**Текст для анализа**
_ _ _ _

Боровой
Иран. Еще есть Куба, куда ездил Лука.
Новодворская
А, купаться на Кубе и в Иране. Самое подходящее место. Представляю, какие курорты в Иране.
Боровой
Венесуэла есть теперь.
Новодворская
Да, правильно. Ведь можно было на эти калоши, которые они тащили на буксирах до Венесуэлы, прихватить купальные костюмы и там поплескаться в ближайшей бухточке. Новый курорт у Уго Чавеса.
Боровой
Прелестно.
Новодворская
Мы выпили до дна весь кофейник кофе. И на дне тоска. Но нет забвения, потому что мы пили не тот напиток, который дает забвение. Интеллигенция никогда ничего не забывает, в отличие от охлоса, который может напиться и забыться. Интеллигенция не забывает ничего. На первый взгляд, у нас пустые руки. У нас нет никаких инструментов воздействия на власть, нас мало, с нами можно не считаться. Ни в электоральном смысле, ни в политическом, ни в экономическом. А морали у них нет. Но у нас есть одно право, о котором им не дадут забыть. У нас есть право короновать или развенчивать. Это право всегда на Руси принадлежало интеллигенции, независимо от того, сколько ее было. Память потомства принадлежит нам. Как запомнят Путина, как запомнят Сечина, как будет выглядеть в потомстве вся эта компания? Это наша функция. И никто никогда не сделает это за нас. Так всегда было в России, и так всегда будет. В потомстве останется Лернейская гидра, вот такой ее фотопортрет, со всеми щупальцами. Чудище обло, озорно, стозевно. Это мы сделаем. Будущее может не наступить для России; возможно, у России вообще нет будущего. Но останется историческая память, и останутся какие-то свитки, какие-то книги, какие-то надгробные надписи. Что будет написано на надгробиях — это тоже в наших руках. И то, что мы напишем этому режиму и сегодняшней России на этой странице, то и останется. И наше проклятие перейдет в потомство и будет странствовать по страницам истории, пока существует человечество. Я думаю, что мы разделались с ними в гораздо более эффективной форме, чем если б мы это сделали на поле боя. Мы летописцы. Такова наша общественная функция, и здесь, на этих страницах, мы их проклинаем. И пусть они это скушают. Это их доля с нашего кофепития. Мы их угощаем. Это наше угощение.
Боровой
Замечательно. Все.

_ _ _ _

**Содержание материала**
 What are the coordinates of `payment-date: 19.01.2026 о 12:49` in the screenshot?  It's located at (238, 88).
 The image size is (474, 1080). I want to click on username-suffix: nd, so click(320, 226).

_ _ _ _

**Цель упражнения**
Выпишите из текста все имена и фамилии людей, которые упоминаются в репликах собеседников. Имена самих говорящих, стоящие перед репликами, не учитывайте.

**Результат задания**
Лука, Уго Чавес, Путин, Сечин